Colorado Republicans pick election denier as ‘wartime’ state party leader | Colorado

The Colorado Republican party on Saturday selected as its new chair a former state representative and committed election denier who promised to be a “wartime” leader.

Several other state Republican parties have recently elected far-right figures and election conspiracy theorists to top posts.

The move in Colorado comes with the party on the brink of irrelevance in a state moving swiftly left.

Dave Williams, who unsuccessfully tried to insert the anti-Biden meme “Let’s Go Brandon” into his name on the Republican primary ballot last year and backs Donald Trump’s lie that he won the 2020 election, was selected by the state executive committee from a seven-person field.

Williams crossed the required 50% threshold on the third ballot after being endorsed by the indicted former Mesa county clerk Tina Peters, who failed to pass 10%. Peters faces seven felony charges for illegally accessing voting machines.

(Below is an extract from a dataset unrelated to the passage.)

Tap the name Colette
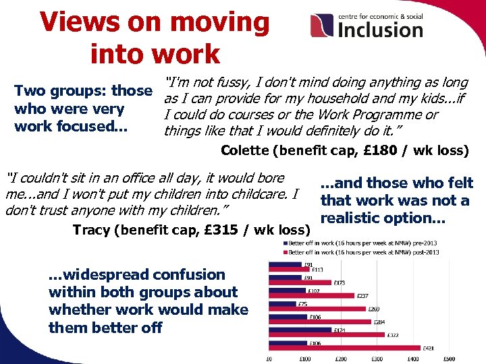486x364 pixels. pos(246,150)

She has denied the allegations while becoming a prominent figure in the election conspiracy movement.

A three-term state representative from Colorado Springs, Williams challenged Doug Lamborn in the Republican congressional primary last year. The Colorado secretary of state rejected his effort to include a popular conservative phrase denigrating Joe Biden on the ballot.

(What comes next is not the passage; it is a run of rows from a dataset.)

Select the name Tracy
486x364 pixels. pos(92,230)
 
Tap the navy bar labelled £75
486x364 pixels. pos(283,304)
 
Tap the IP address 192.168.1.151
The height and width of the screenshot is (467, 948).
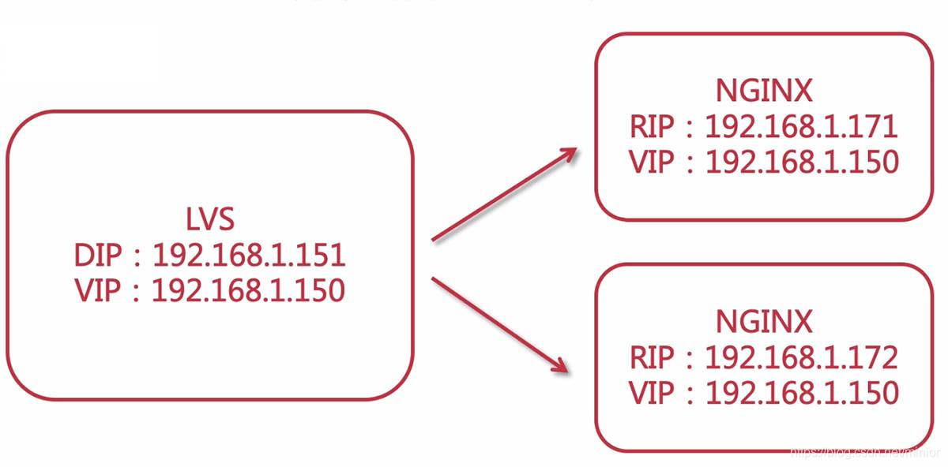pyautogui.click(x=248, y=256)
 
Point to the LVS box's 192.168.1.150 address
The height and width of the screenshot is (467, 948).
pyautogui.click(x=248, y=290)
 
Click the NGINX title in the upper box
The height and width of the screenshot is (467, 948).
pyautogui.click(x=763, y=92)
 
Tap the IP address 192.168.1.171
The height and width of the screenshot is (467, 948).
pyautogui.click(x=801, y=127)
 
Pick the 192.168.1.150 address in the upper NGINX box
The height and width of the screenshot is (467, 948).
pyautogui.click(x=801, y=162)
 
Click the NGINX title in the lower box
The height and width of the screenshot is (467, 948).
pyautogui.click(x=763, y=322)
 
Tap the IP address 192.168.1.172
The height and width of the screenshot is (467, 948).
pyautogui.click(x=801, y=357)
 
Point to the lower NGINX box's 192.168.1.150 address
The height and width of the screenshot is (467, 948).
pyautogui.click(x=801, y=392)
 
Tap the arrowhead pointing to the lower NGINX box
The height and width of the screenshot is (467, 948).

In a speech to nearly 400 hardcore activists and party leaders on Saturday, Williams reprised a key theme from his campaign: that poor performance in Colorado is simply due to not fighting hard enough, not any disconnect with voters.

“Our party doesn’t have a brand problem,” Williams said. “Our party has a problem with feckless leaders … We need a wartime leader.”

Election deniers have won state party chair positions in Idaho, Kansas and Michigan.

In Colorado, Republicans lost every statewide election last year by double digits and are down to their lowest share of the state legislature in history. They have not won a major statewide race since 2014 and lag well behind Democrats and unaffiliated voters in registration.

Like six of the seven candidates who ran for chair, Williams advocated trying to overturn a ballot measure that requires the party to allow unaffiliated voters to take part in its primary. All of the candidates except Kevin McCarney, a former Mesa county party chairman, expressed skepticism that Biden won the 2020 election.

Williams’s main rival was Erik Aadland, a combat veteran and political novice who ran an unsuccessful race for a congressional swing seat in the Denver suburbs last year.

Aadland has also questioned the 2020 election results but this time advocated for discussing elections in less aggressive language, basing his speech on Saturday around the theme of how “love trumps hate”.

But Aadland also spoke in combative terms about how the party should move forward after Williams’s selection.

“We are besought by a radical left that wants to destroy this country, and we need to come together and win elections,” Aadland said.